Dear Language Nerd,
So I’m in the kitchen, planning to cut up some beef, holding my kitchen scissors at the ready, and I haven’t done it yet because I’m standing and thinking, why do I call these “a pair of scissors” when there’s only one of them?
Please respond before my meat goes bad!
Nothing hurries the Language Nerd like a threat to quality food, so here I am, writing as fast as I can! Fortunately, the answer’s brief – we say “a pair of scissors” because scissors are made of two matched parts that work together. In fact, in most dictionaries, the first definition of “pair” will be two unique objects hanging out together, but the second or third definition will be the one for “pair of scissors,” like this one from the OED:
“3. A single tool, instrument, or item of clothing, consisting of two joined or corresponding parts not used separately.
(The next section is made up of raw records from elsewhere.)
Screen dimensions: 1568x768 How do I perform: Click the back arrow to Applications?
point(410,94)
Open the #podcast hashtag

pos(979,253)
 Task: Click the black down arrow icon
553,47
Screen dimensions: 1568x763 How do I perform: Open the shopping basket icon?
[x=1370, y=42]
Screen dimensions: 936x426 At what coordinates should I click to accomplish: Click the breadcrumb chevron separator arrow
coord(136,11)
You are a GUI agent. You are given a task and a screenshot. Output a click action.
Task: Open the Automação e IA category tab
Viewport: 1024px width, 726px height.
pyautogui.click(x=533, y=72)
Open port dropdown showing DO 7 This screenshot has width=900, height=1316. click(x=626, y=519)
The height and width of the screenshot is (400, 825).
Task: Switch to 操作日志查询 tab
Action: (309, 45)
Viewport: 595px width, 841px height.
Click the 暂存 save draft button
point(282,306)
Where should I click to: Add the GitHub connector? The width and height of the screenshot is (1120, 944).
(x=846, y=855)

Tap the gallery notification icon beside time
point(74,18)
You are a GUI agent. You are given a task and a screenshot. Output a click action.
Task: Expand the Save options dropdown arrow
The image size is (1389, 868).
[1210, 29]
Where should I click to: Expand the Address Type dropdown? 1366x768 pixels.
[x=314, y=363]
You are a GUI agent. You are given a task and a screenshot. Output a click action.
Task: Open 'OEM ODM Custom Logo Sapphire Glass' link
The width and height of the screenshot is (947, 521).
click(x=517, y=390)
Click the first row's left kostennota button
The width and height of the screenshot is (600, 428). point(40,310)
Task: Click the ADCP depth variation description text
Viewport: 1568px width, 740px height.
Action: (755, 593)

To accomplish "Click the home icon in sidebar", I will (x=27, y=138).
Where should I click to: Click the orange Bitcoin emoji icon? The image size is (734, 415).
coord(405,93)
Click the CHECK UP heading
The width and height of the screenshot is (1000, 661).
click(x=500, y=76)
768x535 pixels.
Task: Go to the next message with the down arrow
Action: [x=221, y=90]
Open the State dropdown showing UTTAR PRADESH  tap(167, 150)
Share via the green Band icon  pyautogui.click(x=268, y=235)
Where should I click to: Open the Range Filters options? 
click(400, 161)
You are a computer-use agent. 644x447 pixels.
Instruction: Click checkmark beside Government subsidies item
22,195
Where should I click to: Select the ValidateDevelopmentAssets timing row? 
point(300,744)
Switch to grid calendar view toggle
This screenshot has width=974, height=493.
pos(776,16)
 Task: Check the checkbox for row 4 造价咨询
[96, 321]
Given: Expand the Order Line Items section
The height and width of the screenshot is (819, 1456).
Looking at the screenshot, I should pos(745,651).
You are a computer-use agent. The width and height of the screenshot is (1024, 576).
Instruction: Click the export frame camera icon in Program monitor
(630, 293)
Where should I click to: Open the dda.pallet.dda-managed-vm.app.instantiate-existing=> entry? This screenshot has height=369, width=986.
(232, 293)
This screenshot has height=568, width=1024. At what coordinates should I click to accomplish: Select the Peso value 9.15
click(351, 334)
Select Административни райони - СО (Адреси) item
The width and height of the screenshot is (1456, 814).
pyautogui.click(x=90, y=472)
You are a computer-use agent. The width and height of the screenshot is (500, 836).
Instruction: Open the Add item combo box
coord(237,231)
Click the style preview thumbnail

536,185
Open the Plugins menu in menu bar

Usu. with of and plural noun complement, as pair of scissors, pair of trousers, etc.”
This is why, for example, we wear one “pair of pants” at a time, but usually not a “pair of shirts.” The two legs on pants match up, but even though a shirt has two matching sleeves, the non-matched-up torso-covering bit there in the middle is more important, so “shirt” doesn’t get the pair treatment.*
Oddly enough, it’s not just that “a pair of scissors” can refer to one object – it has to. We use a phrase that normally indicates the dual to specify the singular because the noun’s stuck in the plural form. (We’re a little bit insane?) “Scissors” is grammatically plural, but alone it can mean a singular or plural number of objects — you don’t change the noun whether your maniacal cry is “Bring me the scissors!” or “Bring me ALLLLLLLL the scissors!” Nouns that only** come in plural go by the name plurale tantum, and that includes the whole spectrum of “pair” words, like “scissors,” “pants,” “jeans,” “pliers” and so on. So if you do want to show a singular object, or to specify an exact number, you’ve got to throw “pair” in there as a measure word – “a pair of slacks,” “six pairs of binoculars.”
Also, on a totally relevant note, etymonline contains this awesome tidbit:
“Oh scissors! was a 19c. exclamation of impatience or disgust.”
I prescribe this a minimum of four times daily. It can only help.
The Language Nerd
*Still not sure how long it’ll be before “pair of leather sleeves” is known as a single extremely fashionable garment.
**Well, almost only. Expensive and/or time-traveling cars have those scissor doors, for one. See why I’m so fond of the exception-free pronunciation rules?